Zu erledigende Aufgaben ::
[1] Gib den Abschnitt aus dem Text über die AMOC von „Solche Simulationen seien“ bis „der globalen Erwärmung.“ wortgetreu wieder.
[2] Was würde laut Boers im Text über die AMOC durch einen AMOC-Kollaps in Europa voraussichtlich mit dem Regen geschehen?

Dokumenttext ::
>>

In einem Infoblatt des Met Office Hadley Centres von 2019 hieß es auch, dass der Klimawandel im Laufe des 21. Jahrhunderts „die AMOC höchstwahrscheinlich schwächen“ könne. Ein „Stillstand“ sei aber „sehr unwahrscheinlich“. 

Boers: Lauterbachs Aussage über noch stärkere Niederschläge durch AMOC-Kollaps ist nicht korrekt

Boers widerspricht allerdings Lauterbachs Behauptung, dass mit dem Zusammenbruch des Strömungssystems mit „noch stärkeren Niederschlägen bei uns gerechnet“ werde. Das sei nicht korrekt. Laut Boers würde es voraussichtlich durch einen AMOC-Kollaps in Europa weniger regnen. Als Beleg verweist er auf eine weitere Grafik aus dem Artikel von 2015

Veränderung des Niederschlags in Millimeter pro Tag
Veränderung des Niederschlags in Millimeter pro Tag: Laut des Modells des Met Office Hadley Centre könnten die Niederschläge in Nordeuropa durch einen AMOC-Kollaps abnehmen. Andere Effekte wie durch die Erderwärmung wurden hier nicht einbezogen. (Quelle: Climate Dynamics (2015): „Global and European climate impacts of a slowdown of the AMOC in a high resolution GCM“, Seite 6 / Screenshot: CORRECTIV.Faktencheck)

Solche Simulationen seien mit Unsicherheiten behaftet, sagt Boers, doch es handele sich um ein „sehr gutes Modell“. 

Wichtig ist: Die Simulationen berücksichtigen laut Boers nicht die globale Erwärmung durch Treibhausgase, sondern betrachten nur den isolierten Effekt eines AMOC-Kollapses. Das steht auch in der Arbeit des Met Office Hadley Centres: „Diese Ergebnisse sind eher Simulationen von Auswirkungen als Vorhersagen oder Projektionen, da sie von einem möglichen AMOC-Kollaps im heutigen Klima ausgehen.“ Sollte es in Zukunft wirklich zu so einem Kollaps kommen, würde sich dieser mit dem Anstieg von Treibhausgasen kombinieren. Wie stark die Auswirkungen auf das Klima wären, sei dann abhängig den jeweiligen Umständen und der globalen Erwärmung.

<<

Datensatzzeilen ::
>>

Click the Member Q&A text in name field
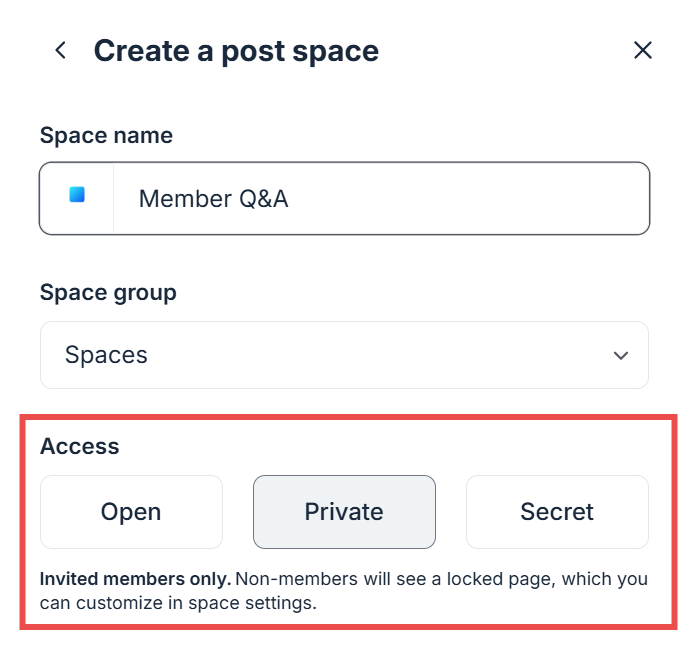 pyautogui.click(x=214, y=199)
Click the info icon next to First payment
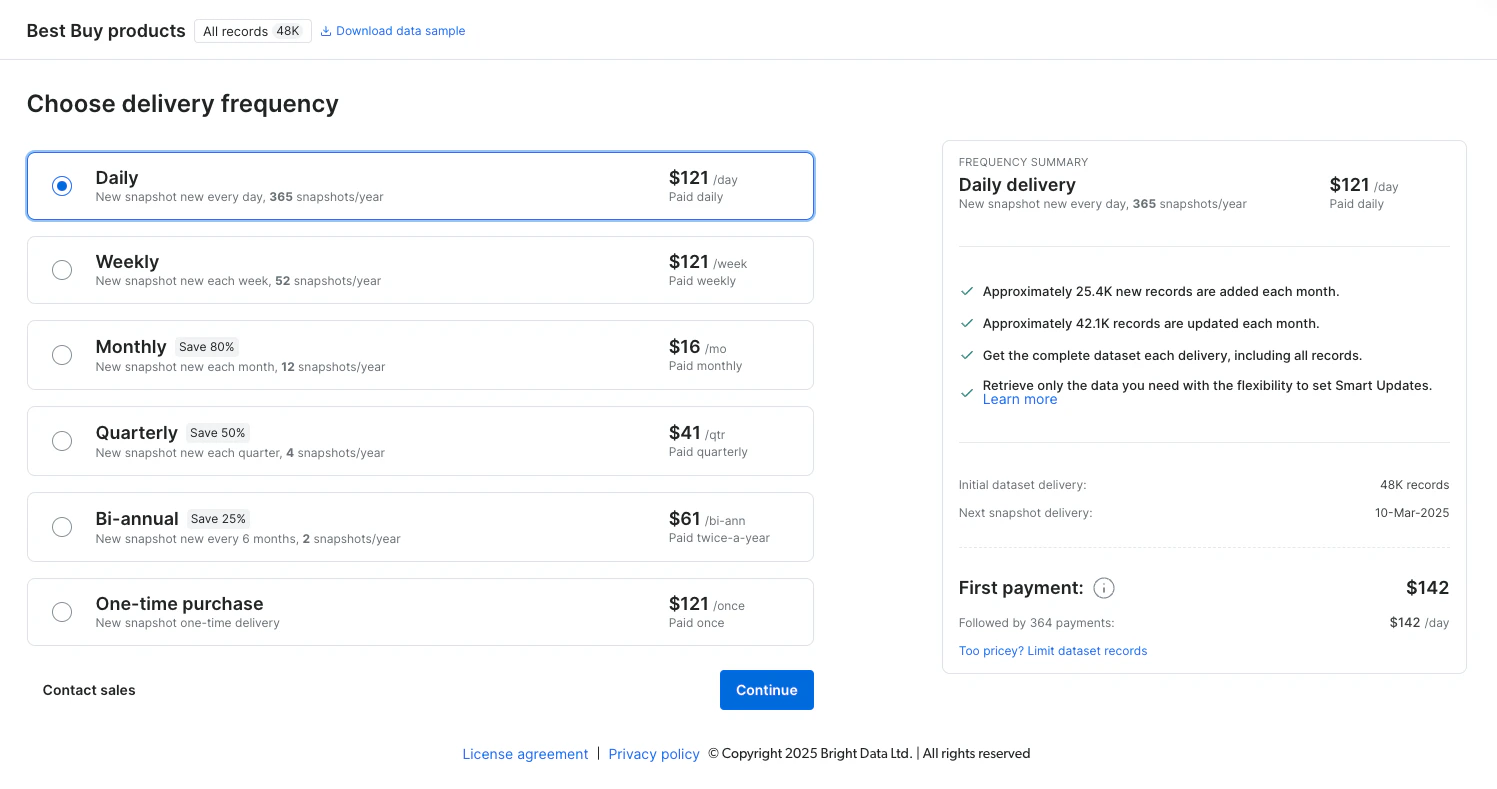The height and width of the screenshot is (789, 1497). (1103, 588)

<<
>>

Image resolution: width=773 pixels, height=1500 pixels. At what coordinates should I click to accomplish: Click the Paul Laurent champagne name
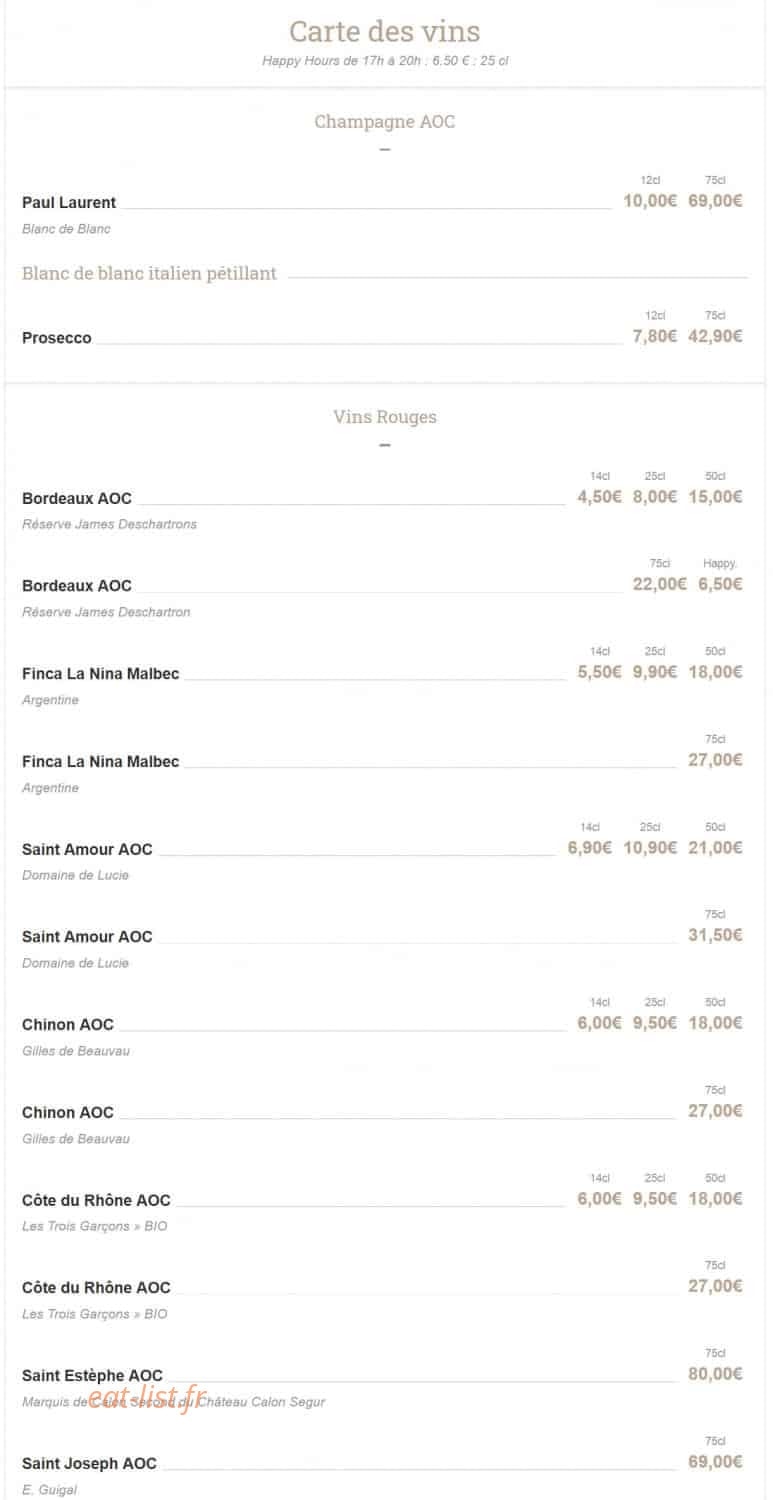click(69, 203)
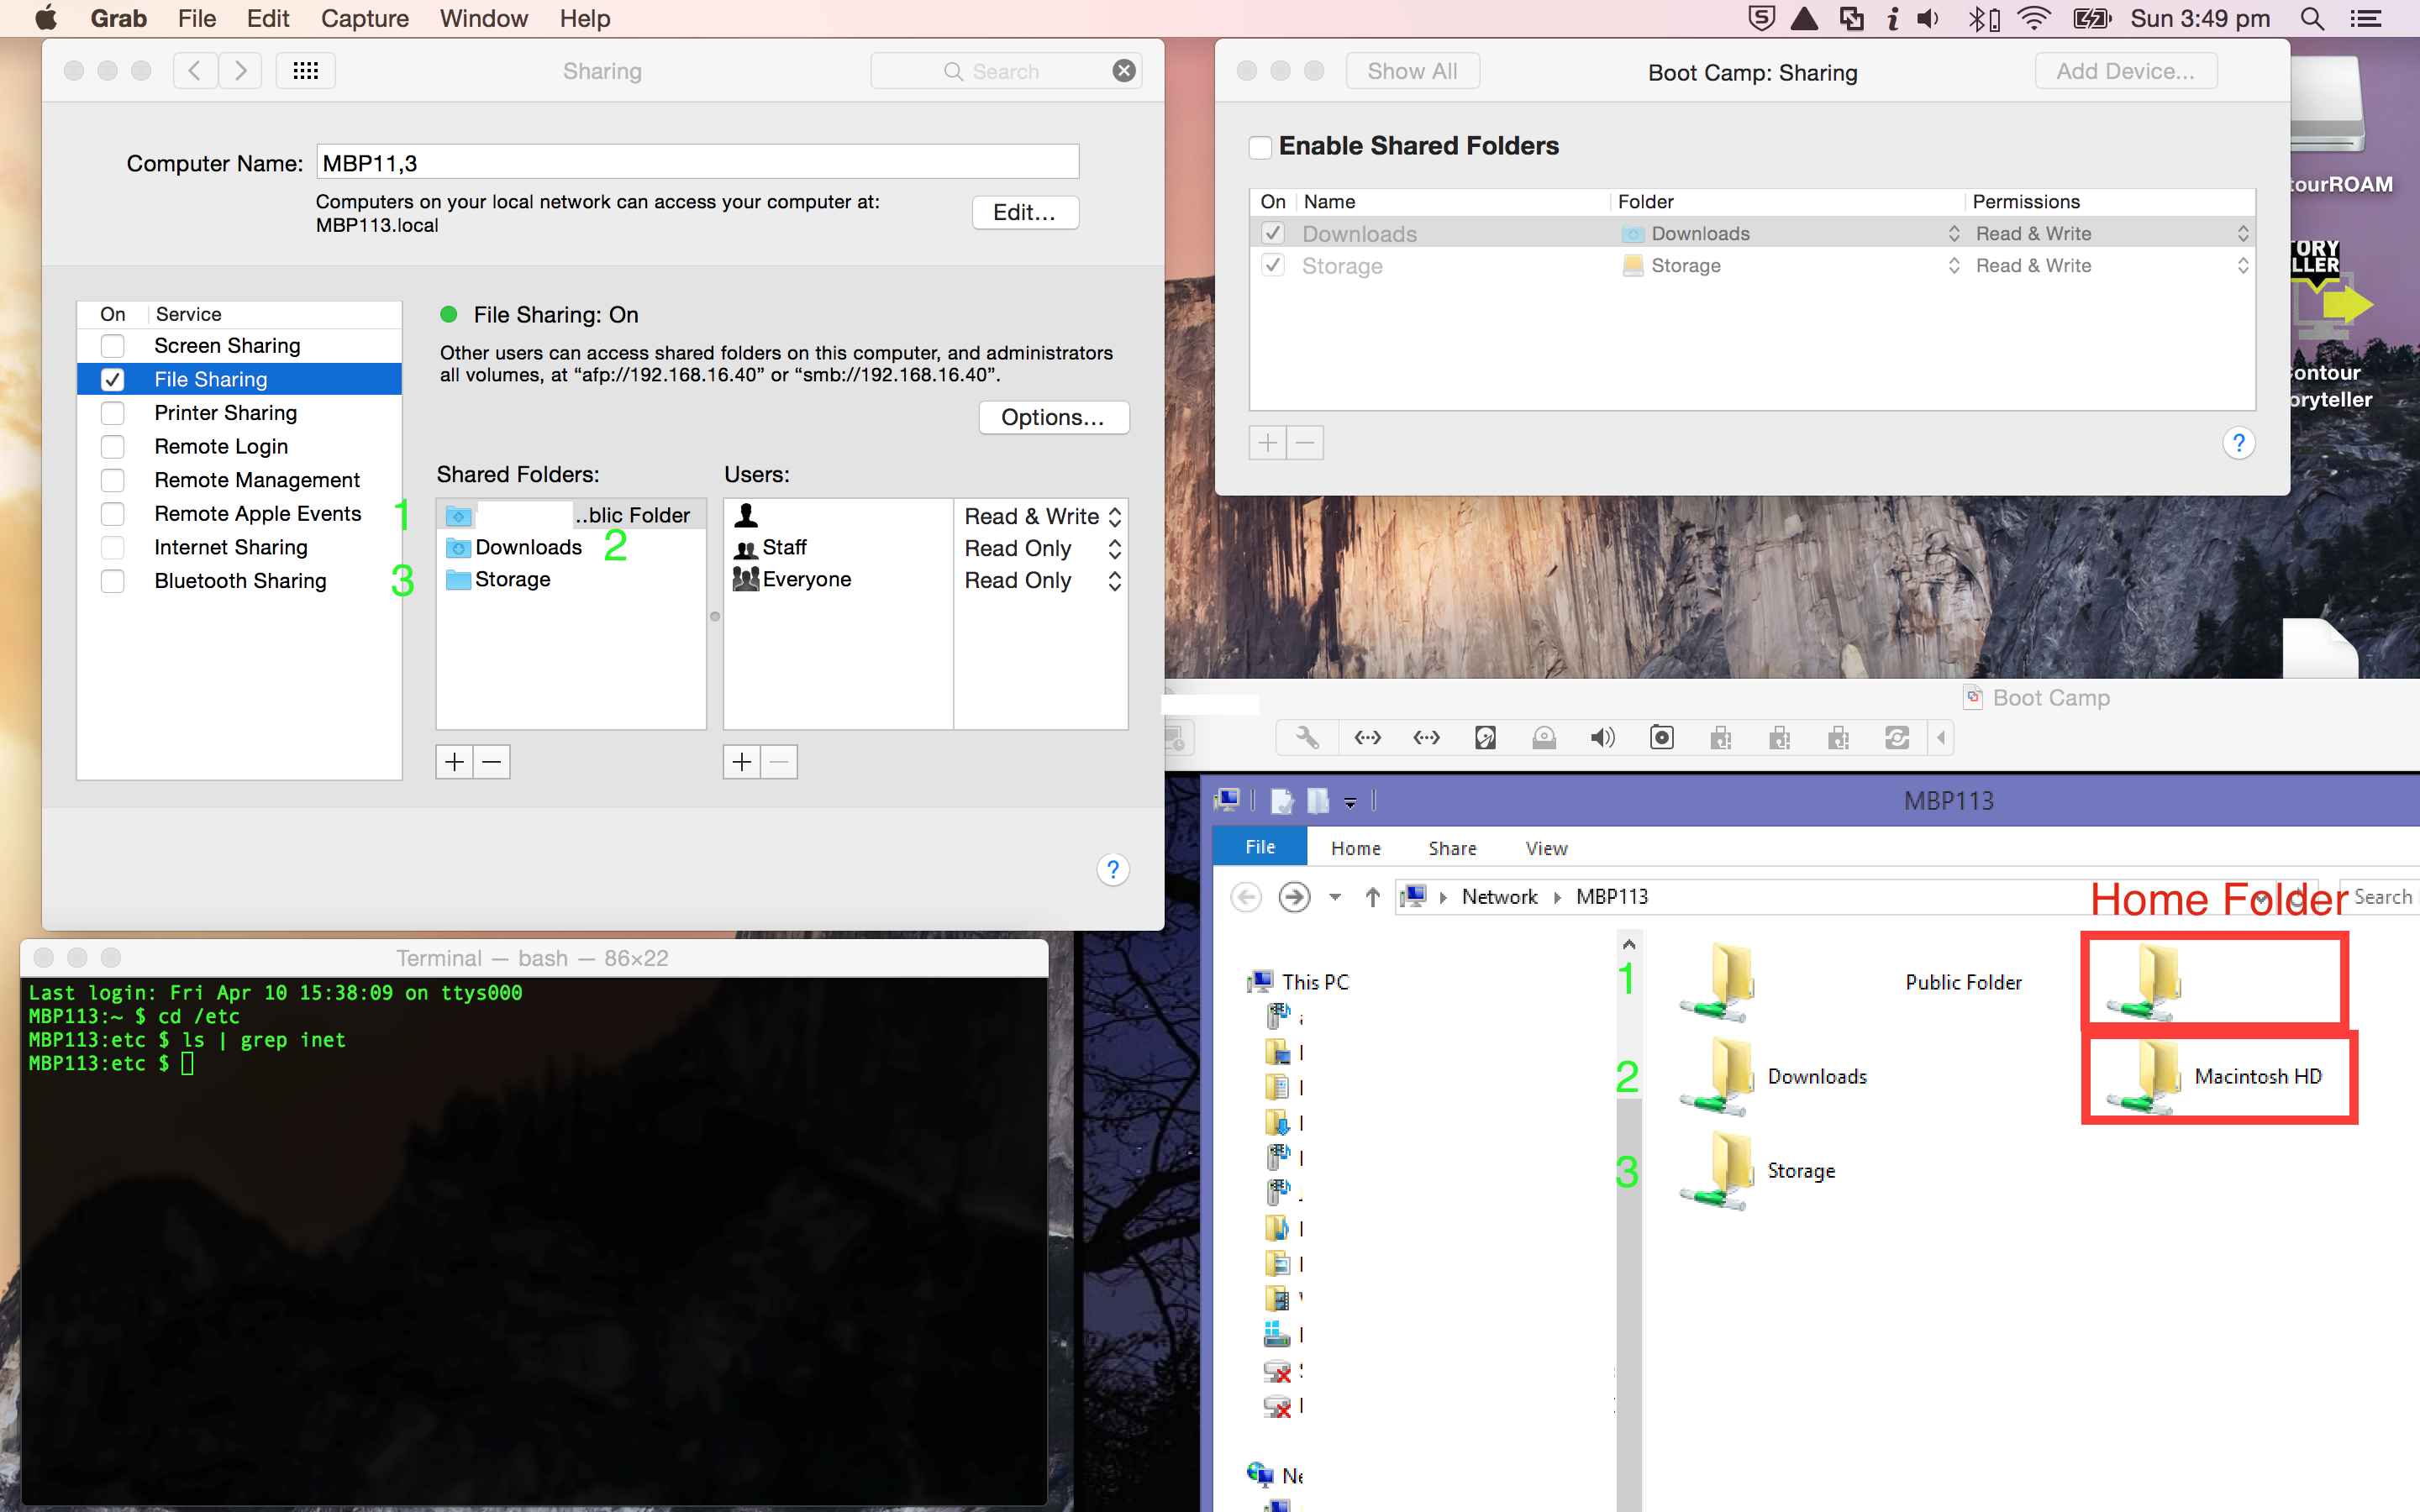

<<
>>

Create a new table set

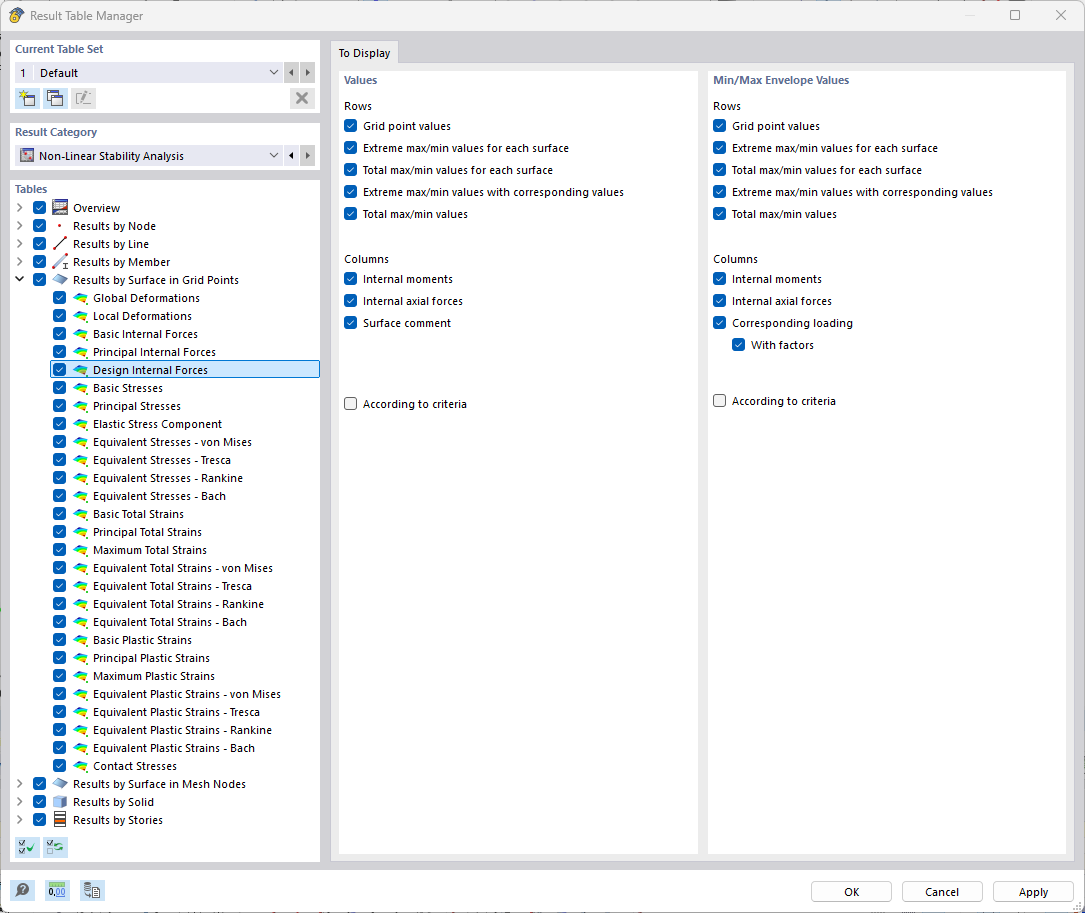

<<

Schriftliche Antworten ::
[1]
Solche Simulationen seien mit Unsicherheiten behaftet, sagt Boers, doch es handele sich um ein „sehr gutes Modell“. 

Wichtig ist: Die Simulationen berücksichtigen laut Boers nicht die globale Erwärmung durch Treibhausgase, sondern betrachten nur den isolierten Effekt eines AMOC-Kollapses. Das steht auch in der Arbeit des Met Office Hadley Centres: „Diese Ergebnisse sind eher Simulationen von Auswirkungen als Vorhersagen oder Projektionen, da sie von einem möglichen AMOC-Kollaps im heutigen Klima ausgehen.“ Sollte es in Zukunft wirklich zu so einem Kollaps kommen, würde sich dieser mit dem Anstieg von Treibhausgasen kombinieren. Wie stark die Auswirkungen auf das Klima wären, sei dann abhängig den jeweiligen Umständen und der globalen Erwärmung.

[2] In Europa würde es voraussichtlich weniger regnen.